Vielleicht ist es also gar kein Zufall, dass ich mich trotz groesster Struktur und Unabhaengigkeit, immer wieder in irgendwelchen Mobbing-Situationen wieder finde, gegen die ich dann ankaempfen muss. Ertragen oder aushalten tu ich diese zwischenzeitlich nicht mehr, wie in der ersten Klasse aber wie oben, beschrieben scheint das dagegen ankaempfen eben auch nicht immer die sinnvollste Loesung zu sein.
Um auf den Anfang zurueck zu kommen, so denke ich ohnehin, dass der Denkansatz vor Gericht so etwas wie Gerechtigkeit oder Suehne fuer das eigene erfahrene Unrecht zu finden, ein voellig falscher ist.
Es muss nur so sein, dass man an den falschen Richter oder die falsche Kammer kommt und schon bricht eine vormals totsicher geglaubte Sache wie ein Kartenhaus zusammen. Man legt dann Einspruch ein und geht in die naechste Instanz und verbringt dann einen guten Teil seines Lebens damit sich ueber Anwaelte und Richter zu aergern, die offensichtlich allesamt inkompetent sein muessen. Irgendwann hat man dann nach der Arbeit, in naechtelanger Kleinarbeit, saemtliche Paragraphen und Gerichtsurteile durchgeackert und kennt sich besser mit dem Fall aus als der eigene Anwalt. Diesen nervt man dann natuergemaess mit endlosen Anfragen, so dass dann auch diese Beziehung Risse bekommt. Das ganze bekommt eine ganz eigene Dynamik und am Ende landet man dann in jedem Fall an einem Punkt, wo man eigentlich gar nicht landen wollte.

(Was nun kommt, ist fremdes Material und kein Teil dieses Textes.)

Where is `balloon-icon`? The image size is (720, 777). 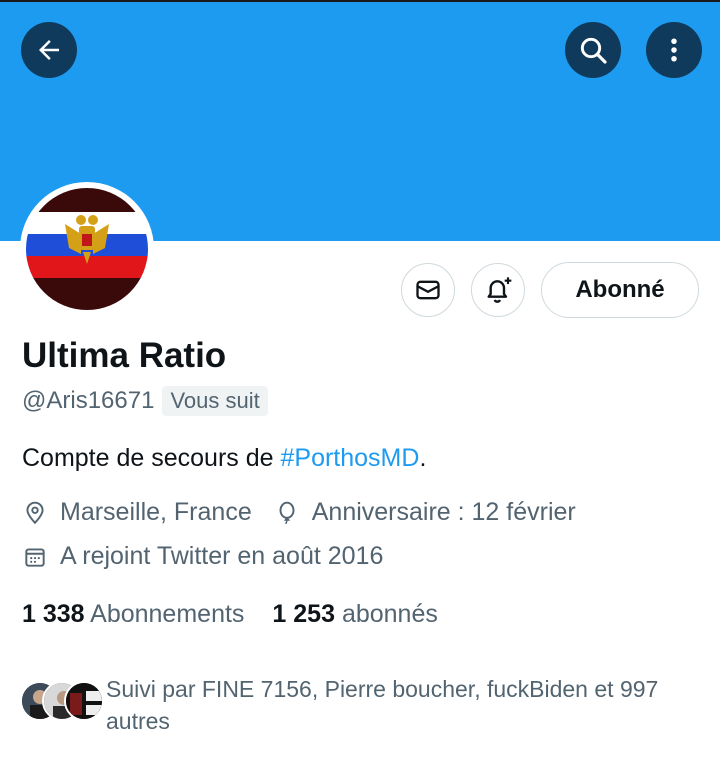 balloon-icon is located at coordinates (287, 512).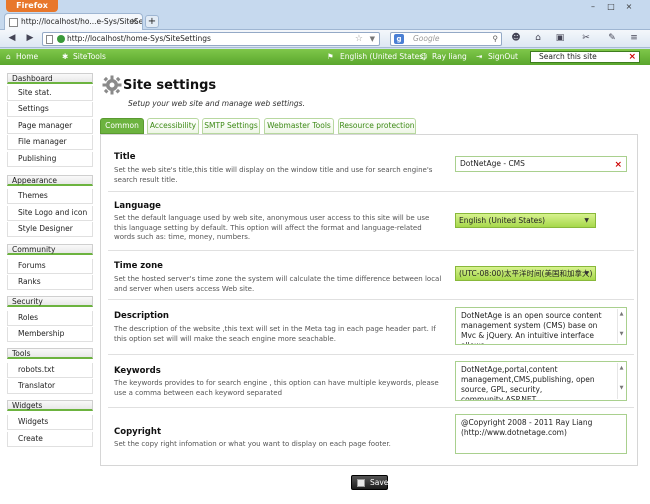 The height and width of the screenshot is (504, 650). What do you see at coordinates (134, 22) in the screenshot?
I see `tab-close-icon: ×` at bounding box center [134, 22].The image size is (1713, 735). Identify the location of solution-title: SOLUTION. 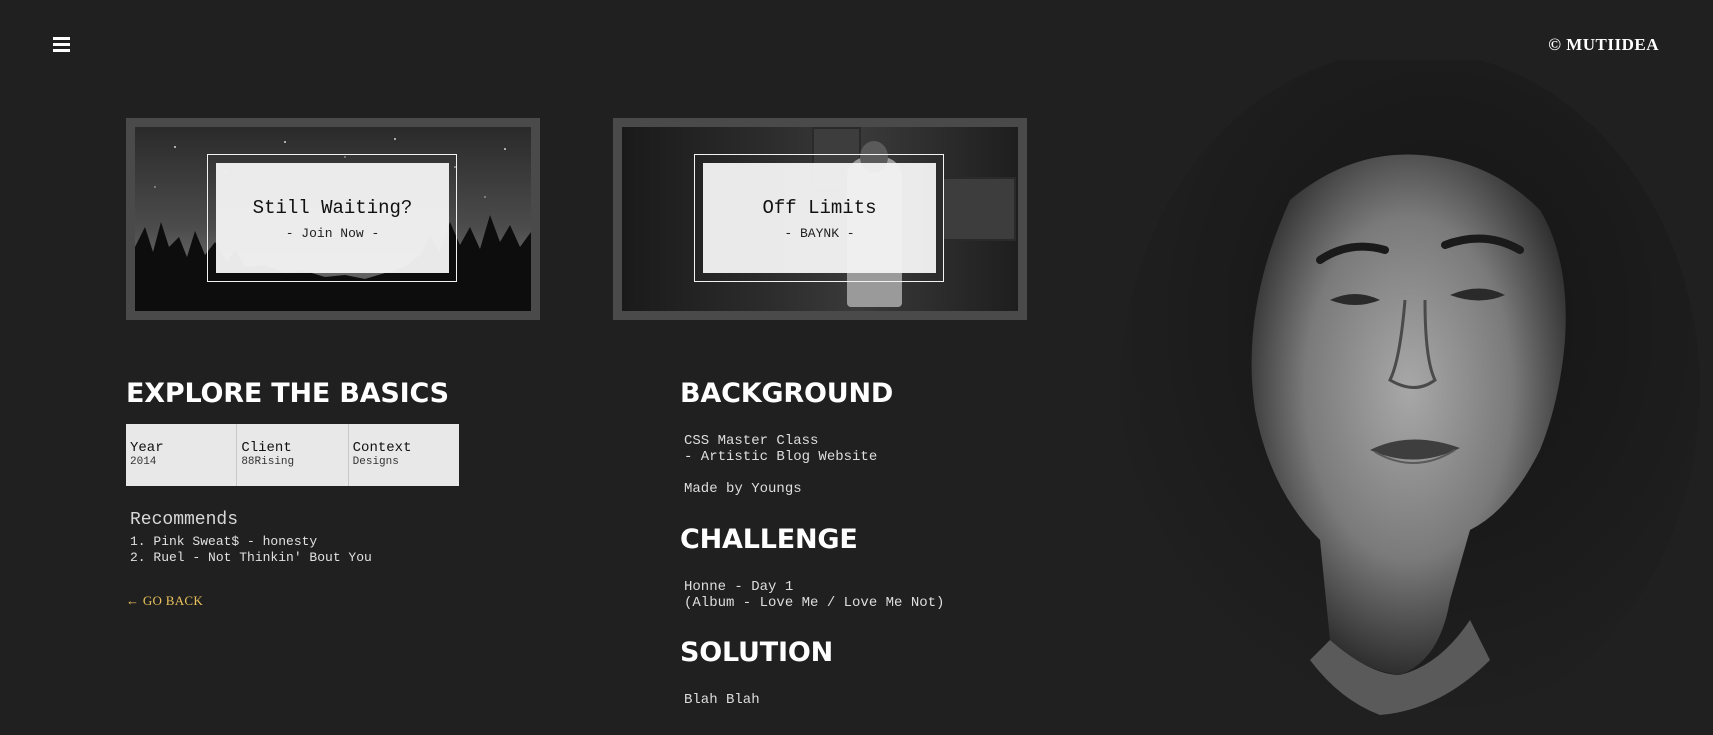
(756, 652).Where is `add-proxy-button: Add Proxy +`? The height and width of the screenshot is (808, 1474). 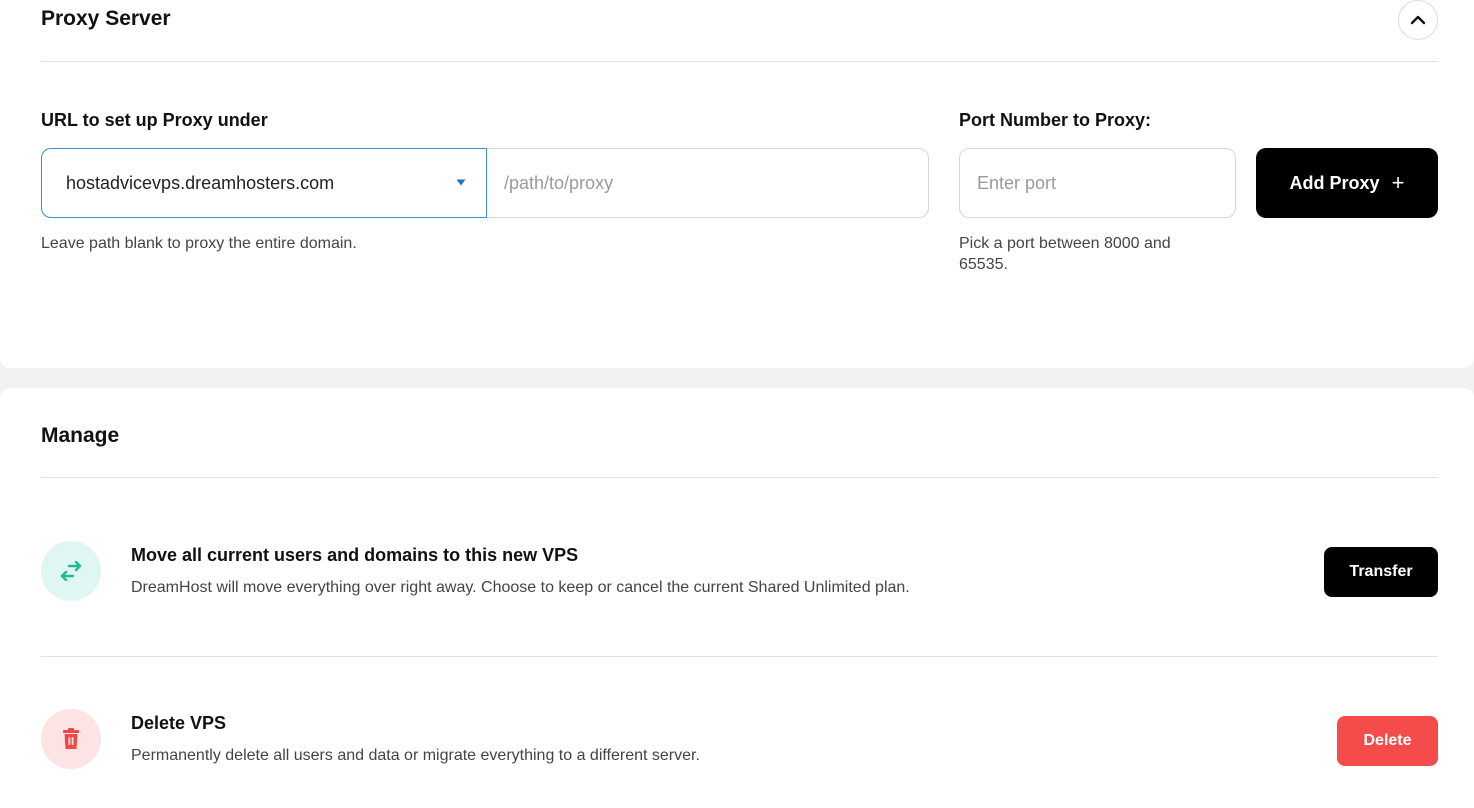 add-proxy-button: Add Proxy + is located at coordinates (1347, 183).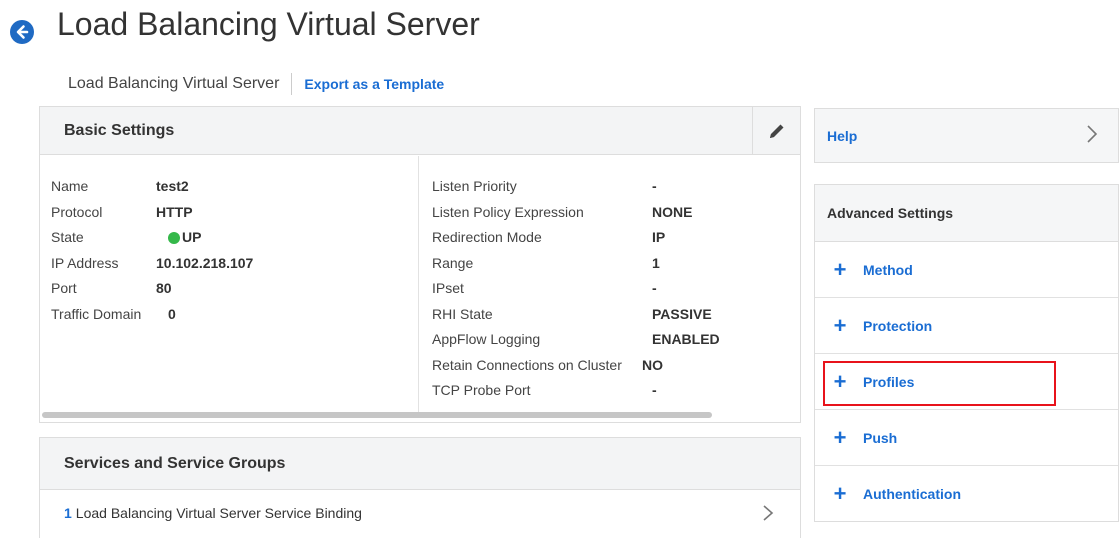 The image size is (1119, 538). What do you see at coordinates (68, 513) in the screenshot?
I see `binding-count: 1` at bounding box center [68, 513].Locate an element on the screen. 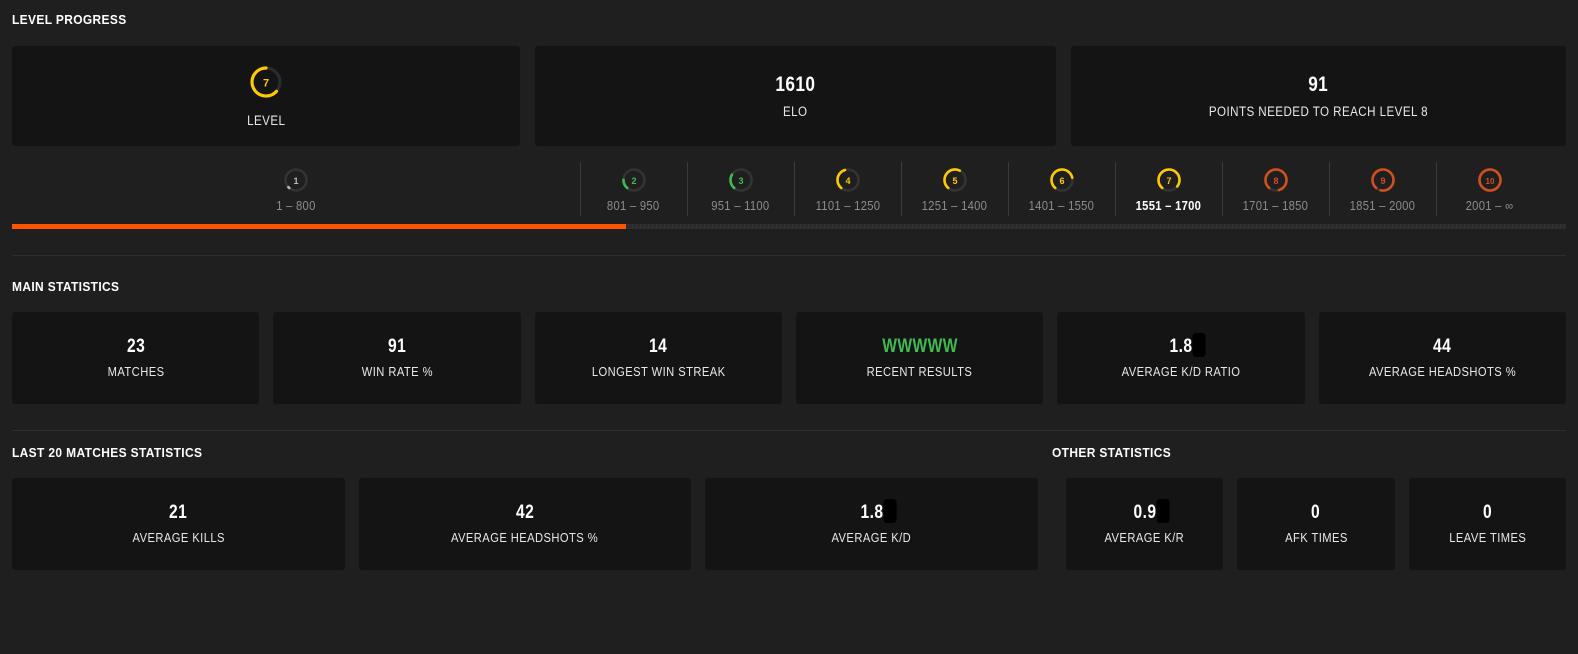 Image resolution: width=1578 pixels, height=654 pixels. level-progress-header: LEVEL PROGRESS is located at coordinates (789, 14).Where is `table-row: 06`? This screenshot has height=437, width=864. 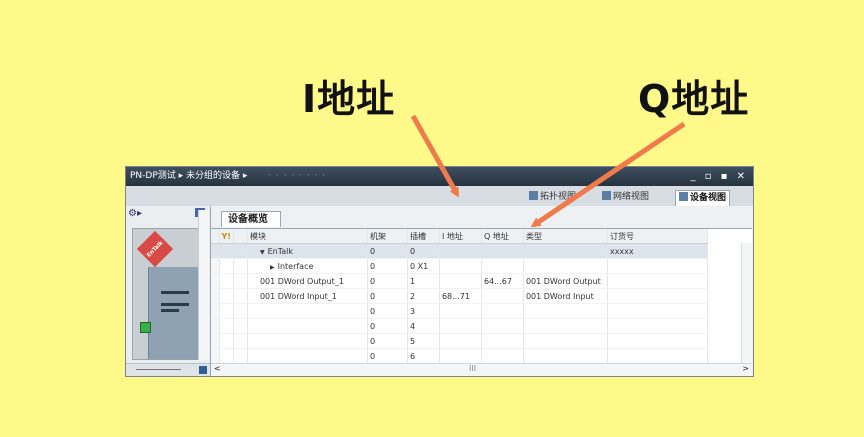
table-row: 06 is located at coordinates (460, 356).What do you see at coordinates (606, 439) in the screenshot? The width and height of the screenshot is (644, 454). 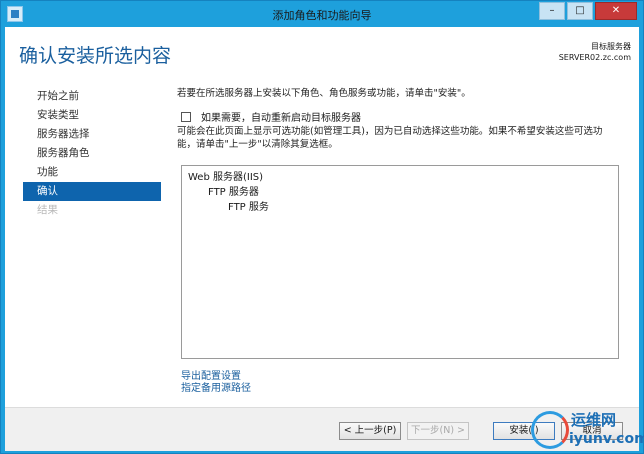 I see `watermark-domain: iyunv.com` at bounding box center [606, 439].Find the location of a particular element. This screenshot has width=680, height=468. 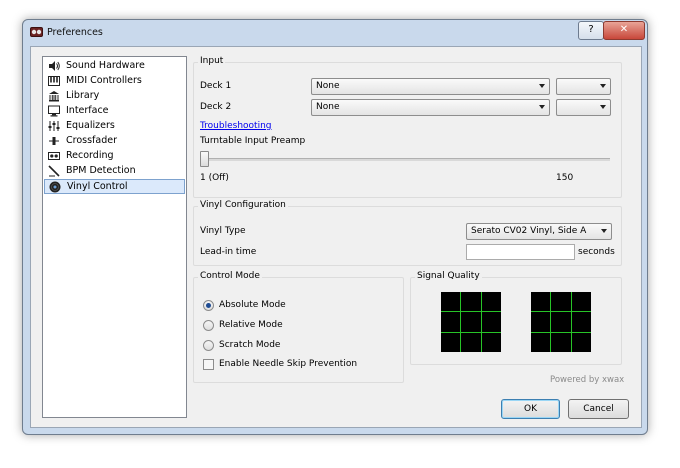

preamp-max-label: 150 is located at coordinates (565, 178).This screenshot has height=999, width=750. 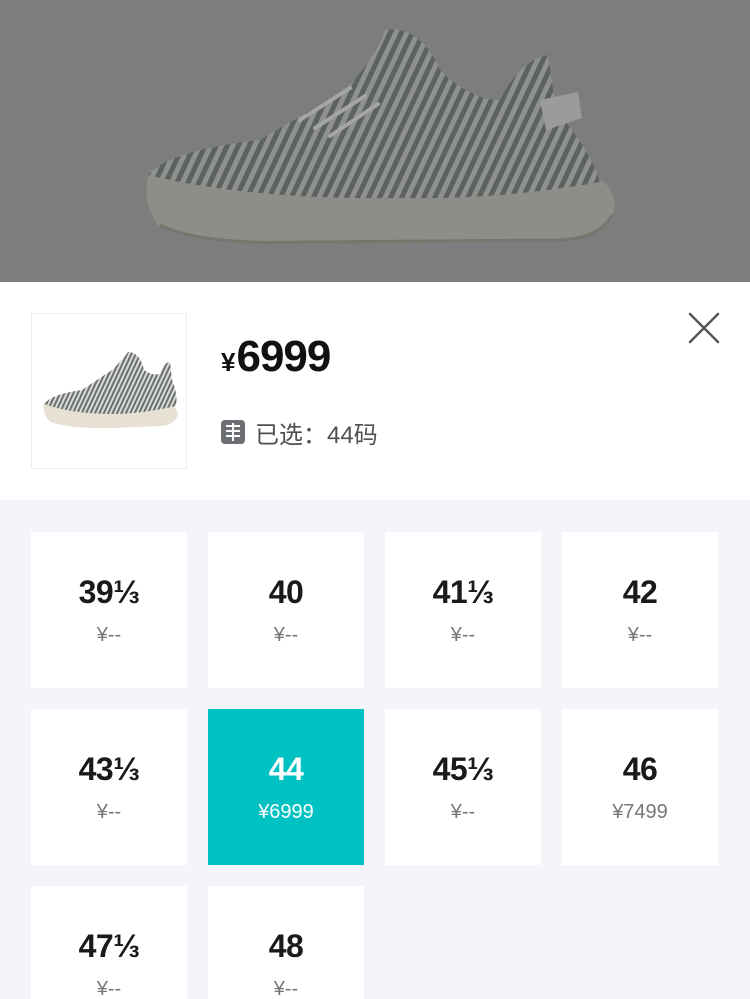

Vor Gericht findet man also im besten Fall nur die Bestaetigung, dass die eigene Rechtsauffassung, die sich auf Paragraphen und die aktuelle Rechtsprechung stuetzt, korrekt oder falsch ist. Ist sie falsch kann man in der naechsten Instanz noch irgendwelche Verfahrenfehler ueberpruefen lassen und irgendwann muss man dann von dem, was man gehofft vor Gericht zu finden, Abschied nehmen.
Eine Befriedigung oder Befriedung all der emontionalen, sehr menschlichen Empfindungen und Beduerfnisse findet man vor Gericht sicherlich nicht.